Jeff Bezos, fondateur du géant mondial du commerce en ligne, Amazon, se désole régulièrement que ses interlocuteurs ne lui posent jamais la bonne question. Si tous veulent savoir comment le commerce évoluera dans les 10 ou 20 prochaines années, il n’hésite pas à les reprendre en leur disant que cette question importe peu. La seule qui vaille est celle de s’interroger sur ce qui ne changera pas. En clair, c’est en comprenant les besoins essentiels de l’Homme – se loger, se vêtir, commercer, interagir avec autrui… que l’on peut construire des modèles d’affaires stables, quitte, au passage, à faire œuvre de « destruction créatrice »  en faisant voler en éclats quelques anciennes pratiques.

Philippe Boyer, Directeur de l’innovation, Covivio

En immobilier, comme dans d’autres secteurs économiques, ce principe est vrai. S’il faut certes imaginer les immeubles et les services de demain, il est tout aussi important de se concentrer sur les besoins actuels, exprimés ou non, des clients. En la matière, un seul mot résume à lui seul l’ensemble de ces nouvelles demandes qui font que le secteur immobilier est appelé à se transformer : flexibilité.

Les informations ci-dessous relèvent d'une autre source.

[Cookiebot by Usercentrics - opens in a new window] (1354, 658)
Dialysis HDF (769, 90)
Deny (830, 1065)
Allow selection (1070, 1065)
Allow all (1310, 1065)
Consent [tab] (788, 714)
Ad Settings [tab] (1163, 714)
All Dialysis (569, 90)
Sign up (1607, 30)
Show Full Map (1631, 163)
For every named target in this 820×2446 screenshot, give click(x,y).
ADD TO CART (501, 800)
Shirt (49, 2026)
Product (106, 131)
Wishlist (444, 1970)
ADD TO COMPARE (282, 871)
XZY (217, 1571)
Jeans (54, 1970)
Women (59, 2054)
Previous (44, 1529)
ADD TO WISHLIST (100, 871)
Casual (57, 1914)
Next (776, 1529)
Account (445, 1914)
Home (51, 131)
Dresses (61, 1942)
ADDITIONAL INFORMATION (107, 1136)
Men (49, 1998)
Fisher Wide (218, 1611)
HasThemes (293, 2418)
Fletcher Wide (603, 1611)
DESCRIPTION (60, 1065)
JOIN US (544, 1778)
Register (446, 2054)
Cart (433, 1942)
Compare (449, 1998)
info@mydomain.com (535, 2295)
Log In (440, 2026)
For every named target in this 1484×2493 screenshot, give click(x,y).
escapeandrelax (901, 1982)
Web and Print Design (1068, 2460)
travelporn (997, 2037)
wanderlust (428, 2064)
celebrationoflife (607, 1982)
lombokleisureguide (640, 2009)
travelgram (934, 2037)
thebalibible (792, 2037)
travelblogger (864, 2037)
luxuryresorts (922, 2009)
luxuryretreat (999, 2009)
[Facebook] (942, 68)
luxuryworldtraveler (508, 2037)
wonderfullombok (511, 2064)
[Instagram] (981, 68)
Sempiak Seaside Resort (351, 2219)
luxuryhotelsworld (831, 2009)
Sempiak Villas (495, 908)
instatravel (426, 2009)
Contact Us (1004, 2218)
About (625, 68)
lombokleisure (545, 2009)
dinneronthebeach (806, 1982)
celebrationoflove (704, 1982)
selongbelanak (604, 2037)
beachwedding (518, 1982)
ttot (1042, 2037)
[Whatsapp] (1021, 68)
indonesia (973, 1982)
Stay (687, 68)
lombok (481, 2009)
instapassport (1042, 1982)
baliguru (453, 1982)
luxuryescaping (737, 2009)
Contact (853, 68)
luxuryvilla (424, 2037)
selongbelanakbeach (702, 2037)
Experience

Sous l’effet de l’économie collaborative, des nouvelles technologies, de l’arrivée des nouvelles générations ou encore la percée de start-up innovantes, les acteurs de l’immobilier se doivent d’être à l’avant-garde de ce monde en mouvement pour faire évoluer leurs offres en y intégrant ces demandes accrues de flexibilité. Que celle-ci s’exprime via de nouvelles façons de concevoir les espaces afin que les occupants puissent mieux interagir les uns avec les autres, le déploiement de nouveaux services ou encore le développement d’offres commerciales entièrement repensées, les acteurs immobiliers se transforment pour devenir tout à la fois, osons ces expressions nouvelles, « designers de services » ou encore « chef d’orchestre de l’expérience utilisateur ».

Heureux hasard, cette mue des fonctions immobilières coïncide avec le formidable développement des technologies qui permettent de presque tout connecter. Alors que « l’immeuble empathique » devient réalité, autrement dit un bâtiment connecté qui connait presque toutes les habitudes de vie de ses occupants, ces immeubles du futur s’adapteront aux besoins de leurs occupants. En devenant ainsi un objet quasi-transparent, grâce à la connaissance des données collectées sur ses usages, le bâtiment changera de statut. De simple « outil de production », il deviendra « outil de relation ». Une véritable révolution qui va dans le sens de cette quête de nouveaux usages et de ces demandes récurrentes pour qu’immobilier rime avec flexibilité.